Yep, I was officially persona non grata in the small town of Arborville.
“SO IT wasn’t a bomb?” The edge of terror that my mother had hidden so well from her audience earlier on now trembled through her voice as she interrogated her interrogators inside the house-for-sale.
I had to strain my human ears to their utmost and nearly relinquish my body to the wolf in order to hear what she had to say from my point of incarceration within the cop car. But the effort was well worth it for the insights provided into my mother’s character.
Celia had seemed so spineless when I was a child. Long angry silences, explosive bouts of tears, even her screaming fits had been as impotent as they were tempestuous.
Now, in contrast, the one-body’s fear was barely audible as she tamped the emotion down in consideration for the people around her. Celia hadn’t raised her voice once, I noticed, and I had a feeling the reason was found among the families still milling about in the backyard. From the sounds of happily playing children in the distance, it seemed that the realtor’s force of will had paid off.
“No, ma’am,” the older cop answered. “But there was a written threat in the box. Perhaps you could tell us who might have wanted to roll up the welcome mat and drive you out of town?”
I heard nothing for a long moment as my mother presumably read the same words I had. And the lull gave me time to assess my own situation.
Although I was handcuffed inside a police car, the situation was actually far from grim. I’d enjoyed enough recovery time since this morning’s transformations to ensure that I could now shift to fur form and wriggle out of the restraints easily enough. Then, if my beast and I both worked together to our utmost, we could probably regain two legs in a timely enough manner to open the door of the uncaged cop car before Officer Lambert came back to rough me up again.
Eluding pursuit would be tougher, of course. But that reservation wouldn’t have been enough to hold me back from escape. Instead, it was the words that came out of my mother’s mouth next that stilled my forward momentum.
“I’m not sure who wants me gone. But this isn’t the first threat,” Celia said so softly I almost couldn’t hear her speak.
“Celia, why didn’t you tell me?” Recognizing the younger cop’s voice, I could almost see him running a troubled hand through his spiky hair. At least Officer Lambert seemed to honestly care about my mother, even if he wasn’t the most open to alternative explanations from out-of-towners.
“I don’t know, Paul,” Celia answered. “Maybe I didn’t want to make it any more real than it had to be? I thought it was just some kind of prank....”
Her voice trailed off and I was almost tempted to shift and escape just so I could creep closer to the house and peer through a window. Was the one-body about to descend back into the tremulous damsel-in-distress mode that I remembered so vividly from childhood? Or would she remain a member of the stiff-upper-lip club?

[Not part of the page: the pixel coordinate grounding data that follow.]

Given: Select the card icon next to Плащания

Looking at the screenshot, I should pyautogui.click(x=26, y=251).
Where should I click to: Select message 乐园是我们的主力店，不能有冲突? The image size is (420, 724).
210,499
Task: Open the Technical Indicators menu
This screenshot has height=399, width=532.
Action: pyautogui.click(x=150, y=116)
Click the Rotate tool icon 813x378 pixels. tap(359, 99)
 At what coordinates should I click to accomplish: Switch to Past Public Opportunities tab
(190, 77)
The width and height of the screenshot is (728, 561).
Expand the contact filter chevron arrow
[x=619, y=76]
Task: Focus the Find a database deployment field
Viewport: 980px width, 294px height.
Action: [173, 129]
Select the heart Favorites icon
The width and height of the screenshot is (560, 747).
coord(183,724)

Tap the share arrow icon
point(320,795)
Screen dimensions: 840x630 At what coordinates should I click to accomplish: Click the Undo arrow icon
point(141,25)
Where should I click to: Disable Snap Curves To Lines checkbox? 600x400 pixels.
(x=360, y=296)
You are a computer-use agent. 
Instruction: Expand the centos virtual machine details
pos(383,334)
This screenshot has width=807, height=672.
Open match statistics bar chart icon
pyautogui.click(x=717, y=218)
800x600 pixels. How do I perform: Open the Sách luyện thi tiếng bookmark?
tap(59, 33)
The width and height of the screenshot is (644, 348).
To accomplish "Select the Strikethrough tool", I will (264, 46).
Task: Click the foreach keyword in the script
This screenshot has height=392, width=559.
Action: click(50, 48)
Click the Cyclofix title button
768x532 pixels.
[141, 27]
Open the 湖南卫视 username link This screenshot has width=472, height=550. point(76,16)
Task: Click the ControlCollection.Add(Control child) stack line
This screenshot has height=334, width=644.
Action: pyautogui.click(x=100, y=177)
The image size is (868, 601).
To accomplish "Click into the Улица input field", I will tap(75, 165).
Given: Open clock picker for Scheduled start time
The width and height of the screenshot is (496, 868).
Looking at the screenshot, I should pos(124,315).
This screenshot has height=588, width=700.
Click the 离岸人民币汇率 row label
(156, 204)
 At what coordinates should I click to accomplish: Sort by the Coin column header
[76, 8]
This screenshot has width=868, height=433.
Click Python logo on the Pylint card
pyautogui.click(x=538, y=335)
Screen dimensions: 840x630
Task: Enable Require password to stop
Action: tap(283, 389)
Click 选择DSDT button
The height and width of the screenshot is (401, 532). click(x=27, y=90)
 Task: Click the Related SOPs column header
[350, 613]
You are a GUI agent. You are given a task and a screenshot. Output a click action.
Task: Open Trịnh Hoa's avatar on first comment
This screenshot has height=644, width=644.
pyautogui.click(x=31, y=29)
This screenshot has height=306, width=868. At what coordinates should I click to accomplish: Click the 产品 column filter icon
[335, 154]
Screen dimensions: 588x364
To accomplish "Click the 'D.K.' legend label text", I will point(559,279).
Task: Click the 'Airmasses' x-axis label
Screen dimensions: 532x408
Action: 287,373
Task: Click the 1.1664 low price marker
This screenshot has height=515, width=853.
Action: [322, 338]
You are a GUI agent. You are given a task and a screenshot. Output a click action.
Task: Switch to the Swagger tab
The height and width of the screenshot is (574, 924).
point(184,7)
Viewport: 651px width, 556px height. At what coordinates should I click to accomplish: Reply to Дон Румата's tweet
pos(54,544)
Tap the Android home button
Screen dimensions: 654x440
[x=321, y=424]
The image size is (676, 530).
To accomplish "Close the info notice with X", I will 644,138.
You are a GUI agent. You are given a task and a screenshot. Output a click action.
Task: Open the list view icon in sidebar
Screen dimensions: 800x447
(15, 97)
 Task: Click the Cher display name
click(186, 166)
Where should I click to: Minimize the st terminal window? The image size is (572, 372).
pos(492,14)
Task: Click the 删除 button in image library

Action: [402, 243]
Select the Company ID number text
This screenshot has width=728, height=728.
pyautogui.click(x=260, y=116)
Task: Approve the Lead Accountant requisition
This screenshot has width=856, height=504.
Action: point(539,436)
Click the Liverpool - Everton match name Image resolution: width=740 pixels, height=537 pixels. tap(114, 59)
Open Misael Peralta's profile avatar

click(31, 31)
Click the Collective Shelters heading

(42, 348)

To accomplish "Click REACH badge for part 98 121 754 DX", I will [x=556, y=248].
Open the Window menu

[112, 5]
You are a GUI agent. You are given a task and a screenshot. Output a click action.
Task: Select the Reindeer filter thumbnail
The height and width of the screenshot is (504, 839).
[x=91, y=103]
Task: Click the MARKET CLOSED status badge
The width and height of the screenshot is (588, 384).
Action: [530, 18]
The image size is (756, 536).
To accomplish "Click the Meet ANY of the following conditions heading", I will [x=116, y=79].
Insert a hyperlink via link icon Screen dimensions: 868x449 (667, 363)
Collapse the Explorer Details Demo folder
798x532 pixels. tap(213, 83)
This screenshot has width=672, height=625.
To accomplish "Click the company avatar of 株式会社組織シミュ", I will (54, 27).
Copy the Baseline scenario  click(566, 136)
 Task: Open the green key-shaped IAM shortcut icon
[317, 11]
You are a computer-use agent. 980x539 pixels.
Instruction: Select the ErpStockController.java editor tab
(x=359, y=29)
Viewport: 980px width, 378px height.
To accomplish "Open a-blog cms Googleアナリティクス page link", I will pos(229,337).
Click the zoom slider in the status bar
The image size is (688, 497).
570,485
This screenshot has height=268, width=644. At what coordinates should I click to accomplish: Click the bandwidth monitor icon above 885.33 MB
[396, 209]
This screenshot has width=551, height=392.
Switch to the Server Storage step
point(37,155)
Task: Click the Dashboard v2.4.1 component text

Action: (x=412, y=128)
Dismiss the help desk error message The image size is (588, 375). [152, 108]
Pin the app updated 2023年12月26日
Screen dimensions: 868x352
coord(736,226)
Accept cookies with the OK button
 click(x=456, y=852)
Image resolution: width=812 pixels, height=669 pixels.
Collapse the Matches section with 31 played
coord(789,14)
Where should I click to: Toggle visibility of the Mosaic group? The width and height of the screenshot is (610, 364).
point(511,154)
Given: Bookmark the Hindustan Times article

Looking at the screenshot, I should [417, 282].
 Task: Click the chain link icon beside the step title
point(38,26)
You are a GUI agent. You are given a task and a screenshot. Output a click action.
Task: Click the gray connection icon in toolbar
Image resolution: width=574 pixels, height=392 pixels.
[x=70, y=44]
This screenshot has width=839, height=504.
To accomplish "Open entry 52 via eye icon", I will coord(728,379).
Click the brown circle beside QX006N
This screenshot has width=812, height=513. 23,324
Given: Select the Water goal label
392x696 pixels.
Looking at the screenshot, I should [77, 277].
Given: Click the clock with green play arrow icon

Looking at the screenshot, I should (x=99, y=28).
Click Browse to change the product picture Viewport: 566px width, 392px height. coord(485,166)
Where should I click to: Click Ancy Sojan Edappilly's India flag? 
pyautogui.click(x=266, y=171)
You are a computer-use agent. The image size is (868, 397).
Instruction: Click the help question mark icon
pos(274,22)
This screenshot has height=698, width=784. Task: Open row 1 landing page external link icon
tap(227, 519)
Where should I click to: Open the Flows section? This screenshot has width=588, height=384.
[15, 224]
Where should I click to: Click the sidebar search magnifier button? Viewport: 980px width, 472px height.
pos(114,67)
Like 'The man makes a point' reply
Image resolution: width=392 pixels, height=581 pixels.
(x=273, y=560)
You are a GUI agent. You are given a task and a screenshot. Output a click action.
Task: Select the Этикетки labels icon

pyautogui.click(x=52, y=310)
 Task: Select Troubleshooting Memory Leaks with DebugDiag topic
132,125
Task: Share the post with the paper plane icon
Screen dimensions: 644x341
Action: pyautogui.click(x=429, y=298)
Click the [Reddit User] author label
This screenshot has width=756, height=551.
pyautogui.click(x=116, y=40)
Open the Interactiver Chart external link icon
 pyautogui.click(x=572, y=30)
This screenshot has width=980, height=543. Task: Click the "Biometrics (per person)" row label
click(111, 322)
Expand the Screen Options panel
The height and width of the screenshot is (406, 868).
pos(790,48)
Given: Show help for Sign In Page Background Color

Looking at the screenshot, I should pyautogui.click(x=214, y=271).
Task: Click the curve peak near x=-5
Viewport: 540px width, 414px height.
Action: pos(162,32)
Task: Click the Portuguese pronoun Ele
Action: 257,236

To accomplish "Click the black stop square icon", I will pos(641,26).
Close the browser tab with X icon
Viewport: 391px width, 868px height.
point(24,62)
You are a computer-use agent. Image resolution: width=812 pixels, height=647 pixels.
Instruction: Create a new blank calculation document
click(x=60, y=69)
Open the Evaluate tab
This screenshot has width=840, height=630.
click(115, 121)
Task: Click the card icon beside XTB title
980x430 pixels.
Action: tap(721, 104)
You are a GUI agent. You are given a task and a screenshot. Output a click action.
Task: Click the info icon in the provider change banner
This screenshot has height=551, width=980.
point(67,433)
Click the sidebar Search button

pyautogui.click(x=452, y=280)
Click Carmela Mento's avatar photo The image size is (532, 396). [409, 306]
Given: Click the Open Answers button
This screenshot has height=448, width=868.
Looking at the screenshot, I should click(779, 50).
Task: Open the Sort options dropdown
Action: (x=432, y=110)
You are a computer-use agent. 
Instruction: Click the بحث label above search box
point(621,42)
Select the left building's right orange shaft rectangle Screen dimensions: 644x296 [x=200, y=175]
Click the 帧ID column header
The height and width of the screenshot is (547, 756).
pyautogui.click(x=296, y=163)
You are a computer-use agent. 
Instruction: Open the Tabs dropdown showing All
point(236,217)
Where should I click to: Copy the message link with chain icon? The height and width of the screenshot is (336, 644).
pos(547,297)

“Paul, give her a little space,” the older cop said gently. I could imagine the nameless policeman sitting my mother down in one of the plush armchairs that encircled the home’s ornamental fireplace. Patting her hands. Soothing her out of her jitters.
Or at least I hoped the cops were offering the victim that level of attention. You never could tell with one-bodies and my ears weren’t good enough to pick up on the rustle of movement from this far afield.
“Do you need something to eat? Something to drink?” the older cop asked.
“No, really, I’m fine.” My mother attempted a strained laugh, which I suspect fooled no one. But the men chose to let her hold onto the thin veneer of bravery she’d so carefully erected around herself anyway.
“What happened the first time?” the older cop asked after a pause so long it was beginning to feel like the end of the conversation.
“This morning,” Celia started, then paused as her voice broke. “There was a...a dead cat on my doorstep. I thought it was roadkill, that some neighbor kid must have dragged it to my place as a joke. It was rotting and smelly and I didn’t want to look at it. I called my yard crew to haul it off.”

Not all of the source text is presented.